During the third quarter, Healthcare joined the Self Storage and Apartment sectors as one of the top performing areas of real estate for the year. Healthcare benefited from its perceived defensive characteristics, despite what we consider largely uninspiring valuations. Amid a period of economic turmoil, it helped that the sector has typically been more dependent upon demographic trends (aging of the population, baby boomers retiring, longer life spans) than economic trends. While the slowing economy has not yet materially affected the Self Storage sector, it is likely to slow on a lagged basis as individuals reduce their discretionary spending. As we have pointed out in previous market discussions, the Apartment sector—where the Fund remains overweight—possesses a level of liquidity that most other property sectors lack at the moment. Strong demand (homeownership rates are dropping), still favorable spreads between renting versus owning, and valuations are additional positives for the sector. These factors are currently outweighing negatives such as slowing fundamentals, supply concerns (especially in the form of condominiums and single-family rentals) and slowing job growth.
Lagging sectors include Lodging (Hotels), Industrial, Office, and Retail (both malls and shopping centers). Hotels are suffering on the demand side, as the weakening economy has affected both corporate and leisure travel. Pro Logis and AMB dominate the industrial sector globally, and both are seeing a slowdown in development pipelines. Within Retail, both malls and shopping centers are suffering from the negative sentiment surrounding weaker consumer spending. In addition, those shopping center companies with large development pipelines are seeing a slowdown in the lease up and delivery of those projects.
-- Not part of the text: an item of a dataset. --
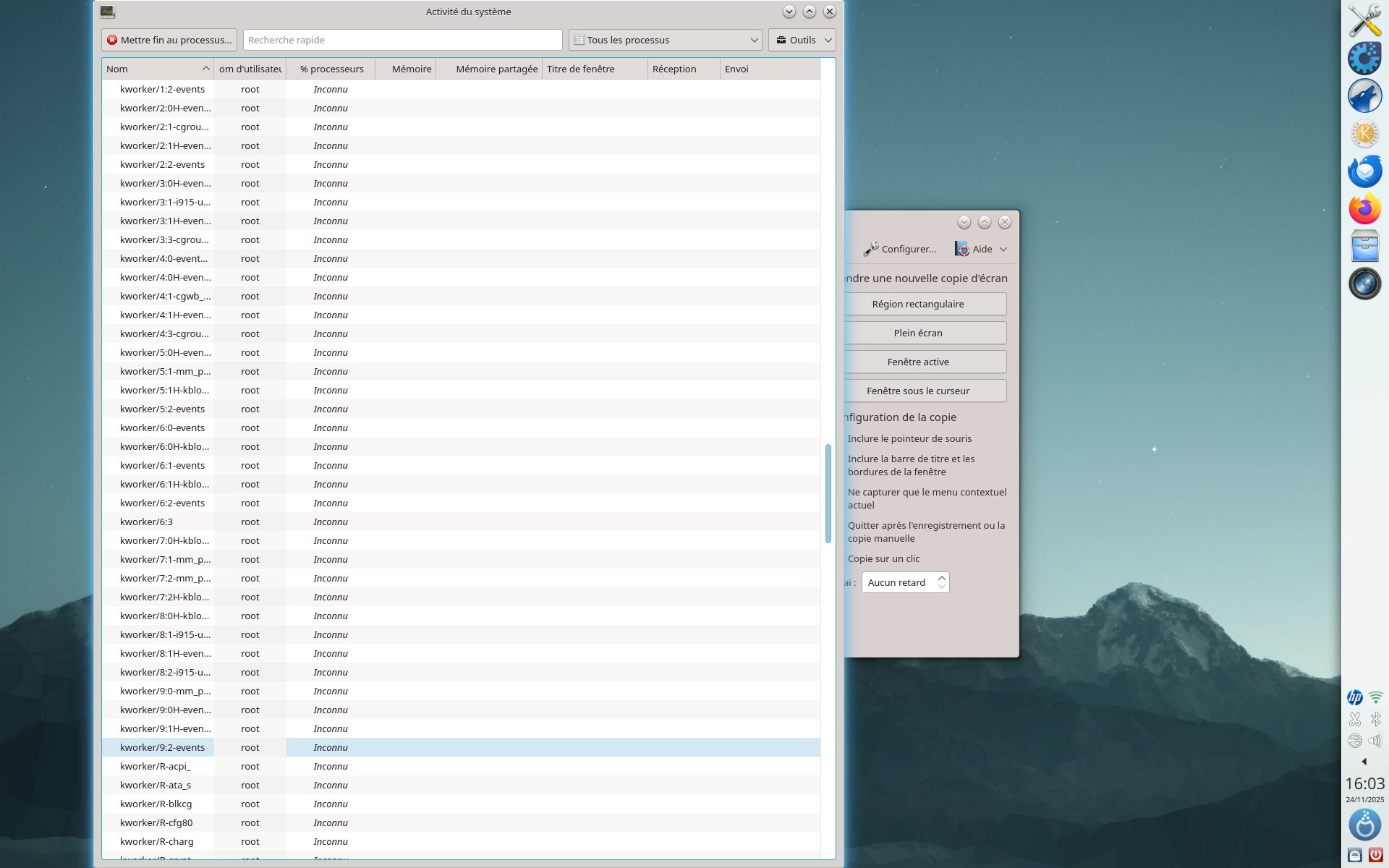Open the Wi-Fi network tray icon
The width and height of the screenshot is (1389, 868).
pyautogui.click(x=1375, y=697)
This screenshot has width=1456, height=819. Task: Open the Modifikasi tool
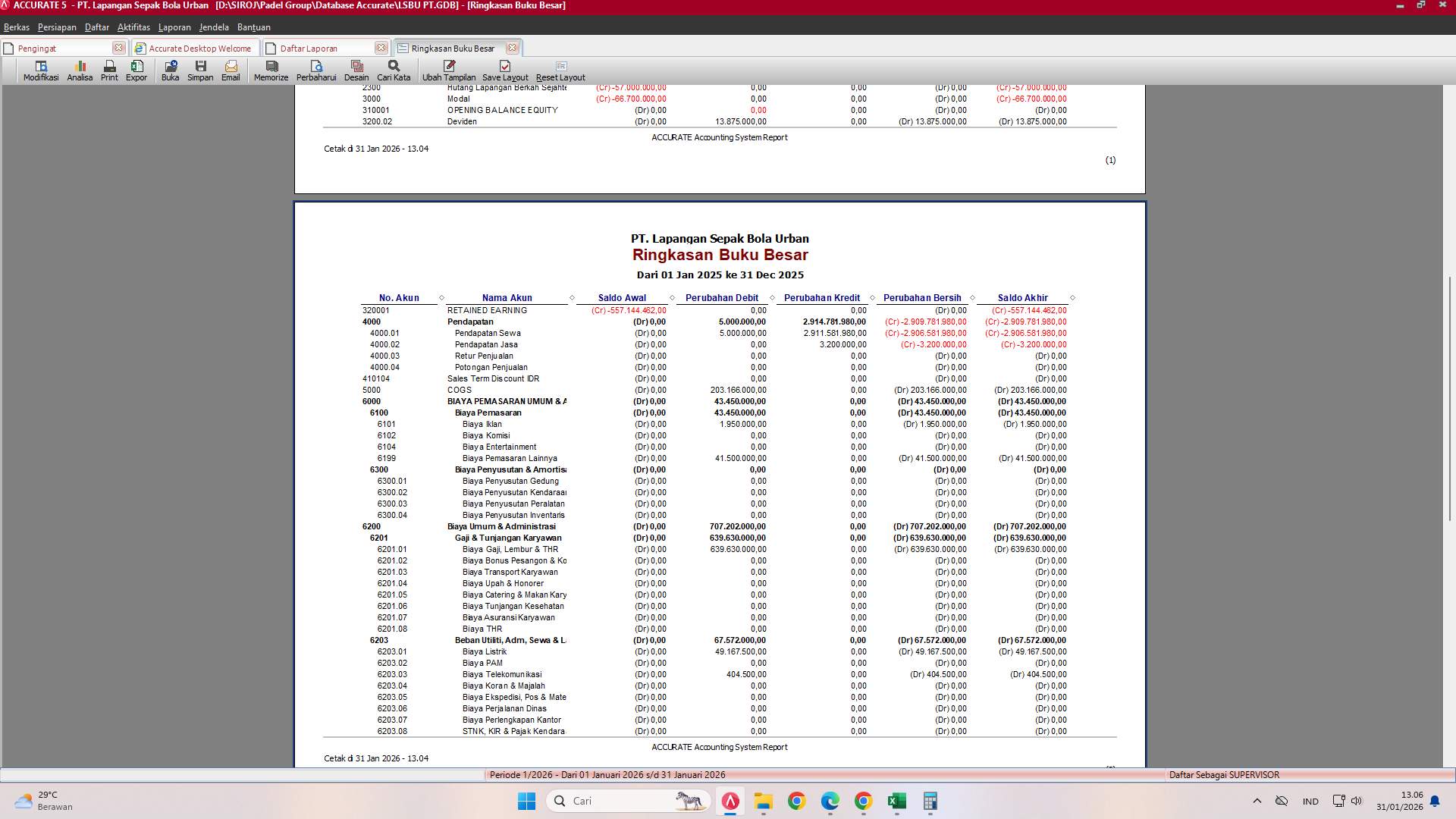point(40,70)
We remain most positive on the Retail sector—especially malls—despite the continued negative sentiment surrounding the group from stressed consumer spending and slowing retail sales growth. The story remains the same. We like the long-term nature of mall leases, the lack of meaningful new supply, and the continued healthy demand for 'A'-quality mall space from tenants. All the mall names held in the portfolio possess largely 'A'-quality portfolios—meaning those with well above average sales per square foot. We have become increasingly positive on the shopping center sector as well. We especially like the defensive characteristics of the grocery store anchored centers in this environment, as opposed to big-box power centers. Although not immune to an economic slowdown, shopping centers with quality grocery stores should prove somewhat more recession resistant given the necessity for food and other typical tenants at these centers.
Outlook
The prospects for property shares have been, and we expect will continue to be, shaped largely by the economic downturn and the state of the credit markets. The group is likely to stammer along until better clarity develops with respect to the depth and breadth of the economic and financing environment. As fundamentals continue to weaken, development margins tighten, lease up times lengthen, and capital costs continue to rise, the risk is that earnings growth estimates will continue to come down. Continued capital rate expansion also remains a risk for the sector, though the dearth of transaction activity is providing limited data points for determining appropriate market-cap rates.
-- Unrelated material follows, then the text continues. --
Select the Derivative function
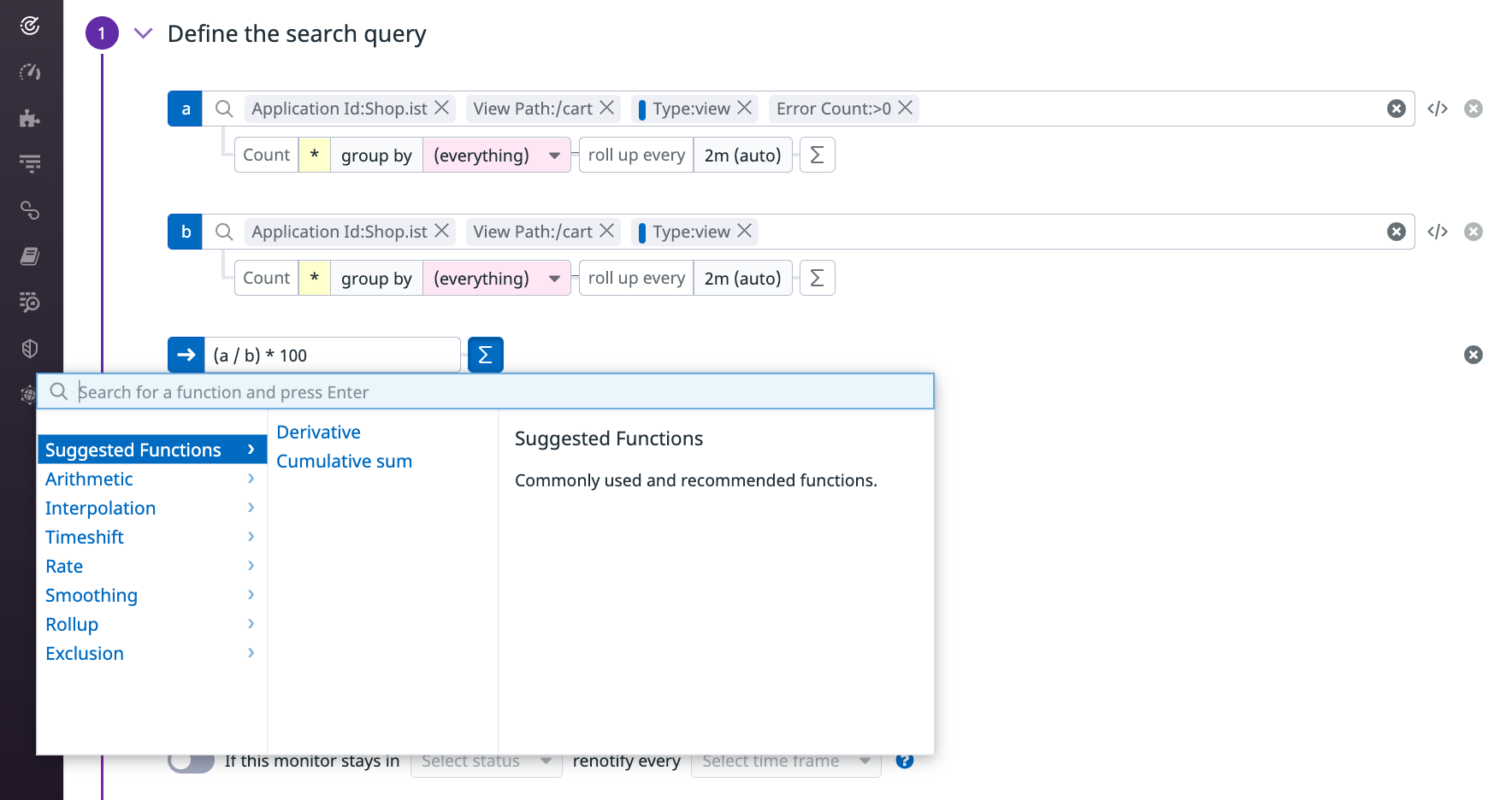Viewport: 1512px width, 800px height. click(318, 432)
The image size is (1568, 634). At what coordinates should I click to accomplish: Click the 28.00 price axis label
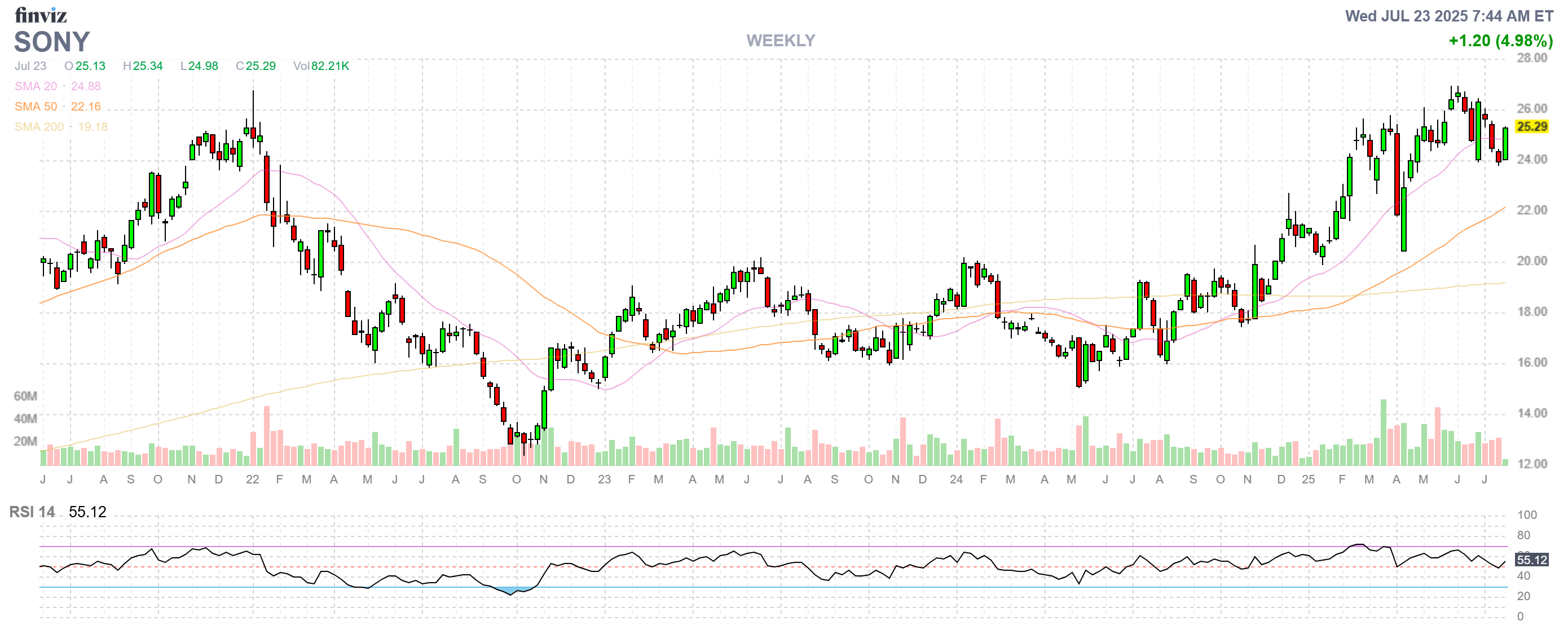pyautogui.click(x=1531, y=58)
Positives such as the lack of supply and the state of balance sheets within the industry should not to be overlooked, however. Going into this downturn new additions to supply have been modest, and lower than they were leading into the last recession. With financing hard to come by supply has been further kept in check, which should position the industry well for a quicker recovery when that recovery does come. It is worth emphasizing again that an overwhelming majority of publicly traded real estate companies possess healthy balance sheets. Given this strength, many firms should be in a position to deploy assets and capitalize on the more-attractive pricing that is likely to present itself in the future.
Fortis Investments
As of September 30, 2008, Pro Logis comprised 3.33% of the portfolio's assets and AMB Property – 2.67%.